There, you’ll find dreams never chased after, ideas and inspiration never acted upon, music never composed, works of art never created, books never written, companies and organizations never built; endless potential never actualized. And on our deathbed, these dreams, these ideas, they’ll come to us and say: “We came to you, and only you could have given us life, but you didn’t; and now, we die with you.”


If we died today, what unrealized potential would die with us? What dreams, contributions and creativity would remain unexpressed? What would we be taking with us to the grave?

Most people we know will probably say: “I’ll do it tomorrow.” But there’s no guarantee we will be here tomorrow. This is why the Mishnah in Avos (2:15) tells us to do teshuvah the day before we die. The Gemara in Shabbos 153a explains this to mean that a person should always be in a process of teshuvah, because one never knows which day will be his last. So, if we died today, what dreams, ideas and potential would die with us?

There are, however, a few rare individuals who do act on their dreams and inspiration, who truly live lives of greatness. They maximize their time and actualize as much of their potential as possible. These rare individuals shine a light into this world and serve as an inspiration to all those who are fortunate enough to know them. Their existence inspires those around them to become more, to want more, to demand more from themselves, to raise their standards.

Many of these unique people have undergone tremendous challenges. They’ve been thrown down, torn apart, and pushed to the brink. And yet they rose up, stronger than ever before, driven to greatness and serving as an inspiration to others. This raises the obvious question: Did they become great despite their challenges or because of them? What is the secret to their success?


Yaakov’s Greatness

The Avos all seem to have trouble-ridden journeys. Yaakov, for example, seems to be plagued with challenge after challenge, beginning from his very birth. His battle with Esav regarding the bechora ends with Yaakov running for his life; he then has to deal with Lavan’s trickery; when he finally returns to Eretz Yisrael, he is confronted with the unfortunate events of Dinah and Shechem. If that wasn’t enough, his favored son, Yosef, is now torn away from him. Yaakov is tormented with hardship after hardship, and yet, despite all these challenges, he still achieves absolute greatness. This leads us to our question: What is the spiritual purpose of a nisayon (test/challenge)?

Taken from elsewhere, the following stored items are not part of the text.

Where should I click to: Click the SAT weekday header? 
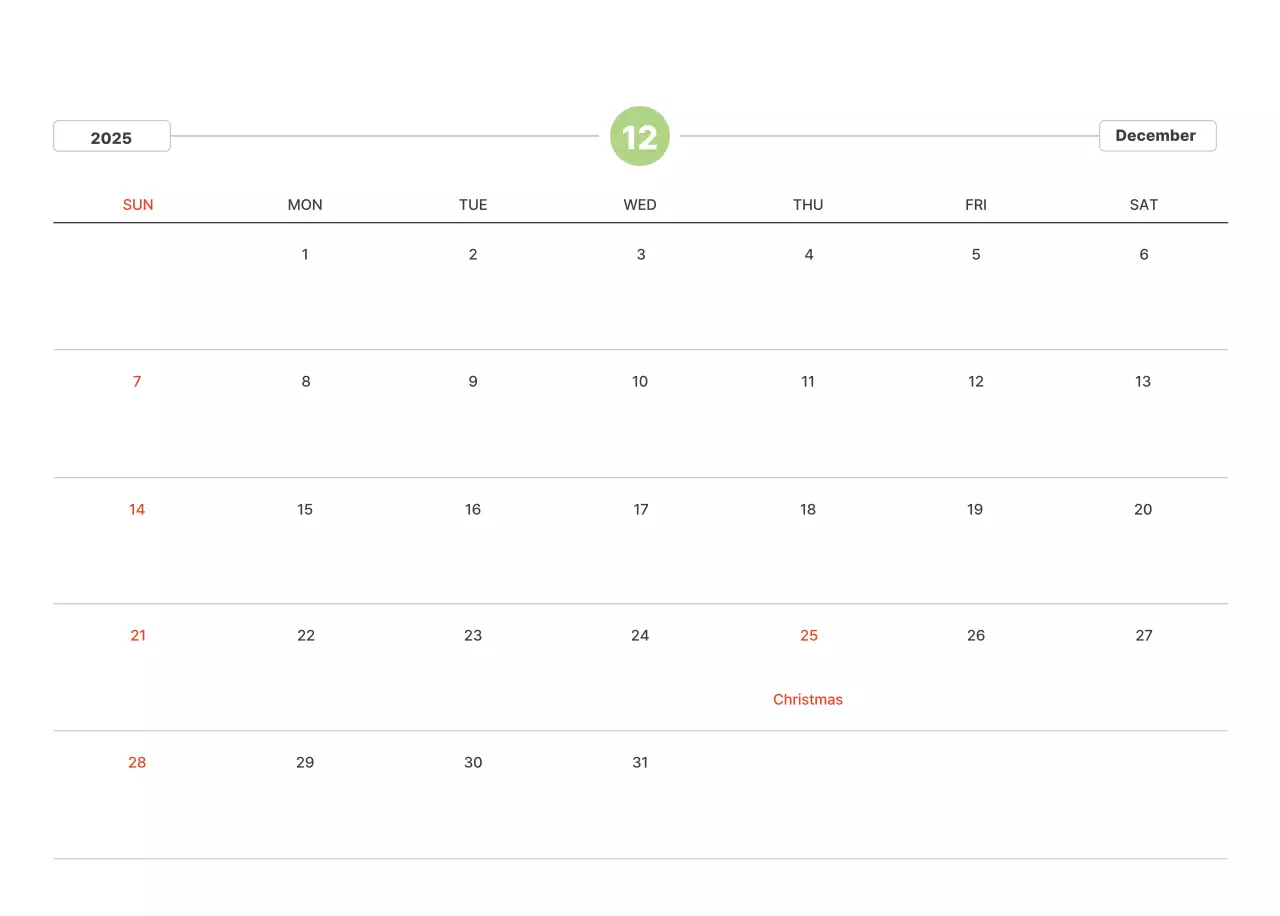(x=1143, y=205)
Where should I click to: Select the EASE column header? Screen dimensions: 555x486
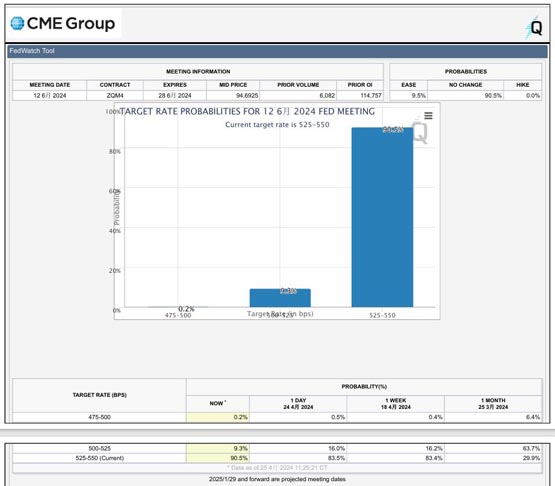(x=408, y=85)
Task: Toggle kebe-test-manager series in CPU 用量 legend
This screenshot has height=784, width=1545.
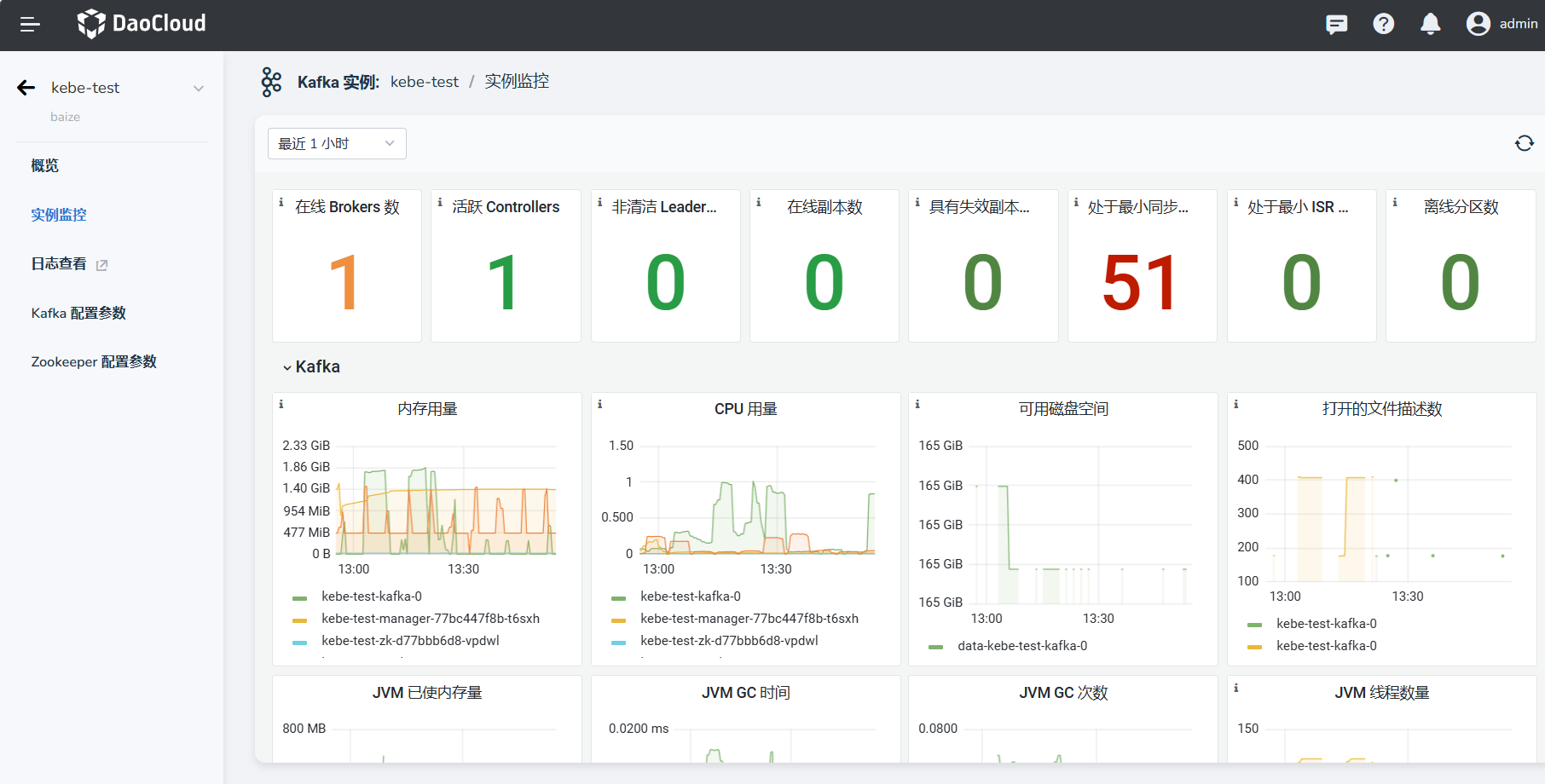Action: (749, 619)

There are several potential purposes for a challenge or test. A test is usually administered to evaluate a person’s knowledge or mastery of a given area. However, this cannot be the case in a test given by Hashem, as Hashem is all-knowing and therefore fully aware of exactly how much we are capable of. What, then, is the purpose of a test? Why does Hashem constantly send us challenges and tests?


The Multifaceted Purposes of a Challenge

On the most basic level, we often only appreciate things once we have lost them. One generally does not appreciate the importance of their hand in their daily routine until they break it, or how much they love someone until they’ve lost them. The Maharal and Ramchal explain that human beings learn through comparison and contrast. We understand the concept of wisdom by witnessing foolishness, goodness from witnessing evil, and wealth by witnessing poverty. The same goes for our health and quality of life. Only by experiencing the worst of times can we truly appreciate the best of times.

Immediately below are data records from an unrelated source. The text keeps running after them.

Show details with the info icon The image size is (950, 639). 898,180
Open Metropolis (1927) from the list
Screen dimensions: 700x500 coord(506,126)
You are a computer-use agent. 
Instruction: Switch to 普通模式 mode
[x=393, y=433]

On a slightly deeper level, Hashem may send us challenges in order for us to be mechaper (to atone) for our past wrongdoings (Brachos 5a, Erchin 16b). Instead of receiving all of our atonement in the World to Come, which would be far more severe, Hashem sends us hardship in this world.

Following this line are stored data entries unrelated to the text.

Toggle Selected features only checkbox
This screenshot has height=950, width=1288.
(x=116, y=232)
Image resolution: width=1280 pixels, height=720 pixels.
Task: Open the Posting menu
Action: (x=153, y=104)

The Ramchal (Derech Hashem 2:3:5) explains that Hashem sometimes sends us a challenge in order to “wake us up,” and help us get back on the proper track. There may be times when we find ourselves on the wrong path, drowning in the physicality of life. In such circumstances, Hashem may choose to jolt us awake, motivating us to question our choices and direction in life. These challenges should push us to realign our values. The Gemara (Brachos 5a) says that if something negative happens to us, our first reaction should be to examine our deeds and try to determine what character trait we can work on. Sometimes, a challenge is the perfect way to jolt us out of our stupor, leading us to reassess our lives and reconnect with Hashem.


The Deeper Purpose

There is a fundamentally deeper understanding of a challenge, one that reveals the very core spiritual purpose and effect of a test. In order to understand this deep level, we must examine the life of Avraham Avinu and the ten challenges he overcame. The Mishna in Avos (5:3) tells us that Avraham was subjected to ten tests and overcame them all, expressing his eternal dedication to Hashem. The commentators question the necessity for Avraham to undergo all these hardships. They question as follows: If Hashem already knew whether Avraham could pass these tests, why even conduct them?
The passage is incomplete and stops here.